Mary Ann était en retard, mais elle remarqua pourtant la Mercedes garée au pied des marches de Barbary Lane. La plaque personnalisée disait : FRANNI. Elle reconnut immédiatement la voiture d’Edgar Halcyon.
Quelle petite ville, pensa-t-elle. Plus petite, à bien des égards, que Cleveland. Elle se demanda à quelle soirée mondaine sur Russian Hill les Halcyon étaient invités ce soir.
— Alors, encore en train de courir ?
C’était Brian, qui la croisa dans la rue avec un sourire indubitablement moqueur.
— Je vais à la permanence, dit-elle sèchement. Je suis en retard.
— Ah oui… le rendez-vous des suicidaires !
Elle fronça les sourcils :
— Ce n’est qu’un aspect du travail, ça.
— À quelle heure finis-tu ?
— Assez tard.
— Je vois. OK… Bon, si ça te dit après, monte chez moi fumer un joint.
— Après, je suis en général assez fatiguée.
Avant de gravir les premières marches de l’escalier, il la frôla.
— C’est ça, dit-il. Au moins tu as le mérite d’être claire.
Comme d’habitude, le tramway de J-Church ressemblait à un zoo.
Après avoir essuyé la mauvaise humeur du contrôleur, Mary Ann se fraya un passage, dans les miasmes d’eaux de toilette bon marché, jusqu’à une place libre, à l’arrière. Elle s’assit à côté d’une vieille dame qui portait un manteau en étoffe rose et une affreuse perruque marron.
— Ça se réchauffe, dit la dame.
— Pardon ? fit Mary Ann.
— On dirait que le temps se réchauffe !
Une vraie pie, pensa Mary Ann. Ça ne rate jamais.
— Oui, concéda-t-elle, on dirait.
— Vous êtes d’où ?
— De Cleveland.
— Ma sœur a été à Akron, une fois.
— Ah… C’est très joli, Akron.
— Moi, je suis née et j’ai grandi ici. À Castro Street. Avant l’arrivée de tous ces vous-savez-quoi.
— Oui.
— Avez-vous déjà trouvé Jésus ?
— Pardon ?
— Avez-vous accepté Jésus comme votre Sauveur ?
— Euh… Ben… J’ai reçu une éducation presbytérienne.
— La Bible dit que tant que vous n’aurez pas accepté Jésus, vous n’entrerez pas au Royaume de Dieu.
S’il y a un Dieu, pensa Mary Ann, Il doit éprouver un malin plaisir à me faire rencontrer de pareils pots-de-colle. De vieilles biques fondamentalistes. Des Hare Krishna colporteurs de fleurs. Des Scientologues qui me proposent des « tests de personnalité ».
Lorsque le tramway stoppa à la 24e Rue, Mary Ann se leva sans perdre une seconde.
La vieille dame la retint et dit : « Que Jésus soit loué », en lui offrant une brochure écornée. Mary Ann rougit, et l’accepta avec un petit signe de la tête en remerciement.

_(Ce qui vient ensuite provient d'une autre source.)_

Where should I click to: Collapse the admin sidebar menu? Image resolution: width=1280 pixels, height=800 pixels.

Le tramway s’éloigna, et elle resta sur le trottoir à lire le titre de sa brochure : VOTEZ POUR JIMMY CARTER, en gros caractères.
Le monde était en train de changer. Même avec son regard de péquenaude du Midwest, elle pouvait s’en rendre compte. La 24e Rue semblait étrangement anachronique. Ici, les hommes portaient toujours des queues de cheval, les femmes des robes de grand-mère.

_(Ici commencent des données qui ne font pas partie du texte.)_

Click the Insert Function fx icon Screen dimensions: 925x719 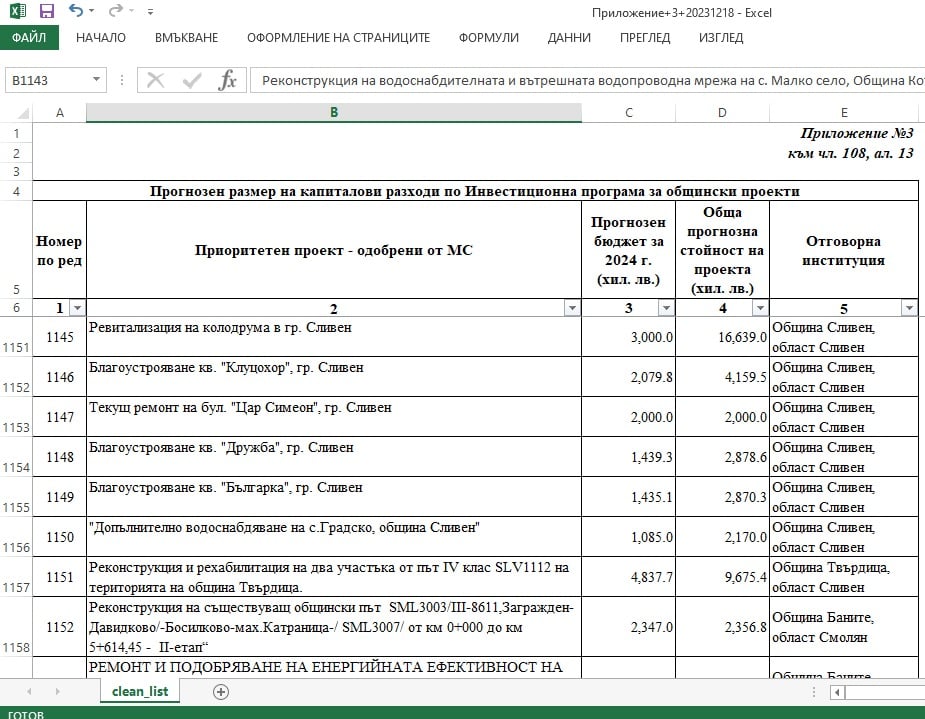tap(227, 80)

— Et après ? se demanda-t-elle.
Par quoi allaient être remplacés les cliniques gratuites et les centrales d’appel pour personnes en détresse et les journaux alternatifs et tous ces commerces macrobiotiques ?
Le hall d’entrée de la permanence baignait dans l’obscurité. Guidée par un filet de lumière filtrant de la pièce du fond, ses pas l’entraînèrent jusqu’à la sonnerie du téléphone.
— Vincent, je suis là. Excuse-moi, hein. J’ai complètement perdu la notion du temps. Je sais que tu dois être… Non !… Oh mon Dieu, Vincent, non !… Oh ce n’est pas vrai !
Le pire, c’était la langue. Elle sortait de sa bouche comme une épaisse saucisse noire.
Il pendait tout doucement du plafond en se balançant, la nuque enserrée par un hideux enchevêtrement de corde, de coquillages et de plumes. Le macramé de Laurel avait fini par servir à quelque chose.